### What is expected
Rewrite the items from the line with "The width and height of the document" up to and including the line with "follows is located at coordinates (664, 141).", putting "Find the position of" in place of "Identify the location of" and keeping everything else the same.

--- start Record list ---

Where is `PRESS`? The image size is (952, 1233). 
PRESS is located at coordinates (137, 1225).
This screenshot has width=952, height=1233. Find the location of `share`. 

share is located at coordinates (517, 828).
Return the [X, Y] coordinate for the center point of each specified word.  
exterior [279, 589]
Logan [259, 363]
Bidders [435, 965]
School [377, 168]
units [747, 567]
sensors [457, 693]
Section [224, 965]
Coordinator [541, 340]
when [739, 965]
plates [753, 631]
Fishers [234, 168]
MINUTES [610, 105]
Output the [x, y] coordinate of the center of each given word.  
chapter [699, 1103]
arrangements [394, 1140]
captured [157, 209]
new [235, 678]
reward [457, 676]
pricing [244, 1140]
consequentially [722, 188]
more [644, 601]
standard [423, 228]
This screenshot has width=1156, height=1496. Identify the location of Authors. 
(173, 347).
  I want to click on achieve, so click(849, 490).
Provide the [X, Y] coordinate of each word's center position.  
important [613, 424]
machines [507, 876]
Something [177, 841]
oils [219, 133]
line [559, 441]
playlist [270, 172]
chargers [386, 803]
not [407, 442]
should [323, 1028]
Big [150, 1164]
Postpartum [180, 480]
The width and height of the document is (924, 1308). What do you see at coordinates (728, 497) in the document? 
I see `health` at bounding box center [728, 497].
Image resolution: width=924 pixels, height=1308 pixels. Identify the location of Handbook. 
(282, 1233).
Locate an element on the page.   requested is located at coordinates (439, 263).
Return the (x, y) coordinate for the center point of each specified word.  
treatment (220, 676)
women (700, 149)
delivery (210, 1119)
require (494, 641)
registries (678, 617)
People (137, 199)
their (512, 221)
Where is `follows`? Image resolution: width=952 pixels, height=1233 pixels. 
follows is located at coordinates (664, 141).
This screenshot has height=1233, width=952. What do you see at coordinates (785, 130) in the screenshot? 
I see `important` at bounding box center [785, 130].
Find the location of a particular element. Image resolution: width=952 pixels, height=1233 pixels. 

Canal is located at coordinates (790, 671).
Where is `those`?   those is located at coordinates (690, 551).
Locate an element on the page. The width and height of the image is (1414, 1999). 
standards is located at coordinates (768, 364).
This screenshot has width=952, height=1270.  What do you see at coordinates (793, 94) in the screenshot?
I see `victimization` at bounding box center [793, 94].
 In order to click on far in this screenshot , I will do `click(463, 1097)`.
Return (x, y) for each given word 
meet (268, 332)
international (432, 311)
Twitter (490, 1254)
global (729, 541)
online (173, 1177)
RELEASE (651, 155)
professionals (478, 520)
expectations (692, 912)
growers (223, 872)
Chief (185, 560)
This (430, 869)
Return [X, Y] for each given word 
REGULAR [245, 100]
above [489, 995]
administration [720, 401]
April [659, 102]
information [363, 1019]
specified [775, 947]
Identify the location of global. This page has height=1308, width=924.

--- end Record list ---

### Result of this exercise
The width and height of the document is (924, 1308). What do you see at coordinates (728, 497) in the document? 
I see `health` at bounding box center [728, 497].
Image resolution: width=924 pixels, height=1308 pixels. Find the position of Handbook. 
(282, 1233).
Locate an element on the page.   requested is located at coordinates (439, 263).
Return the (x, y) coordinate for the center point of each specified word.  
treatment (220, 676)
women (700, 149)
delivery (210, 1119)
require (494, 641)
registries (678, 617)
People (137, 199)
their (512, 221)
Where is `follows`? Image resolution: width=952 pixels, height=1233 pixels. 
follows is located at coordinates (664, 141).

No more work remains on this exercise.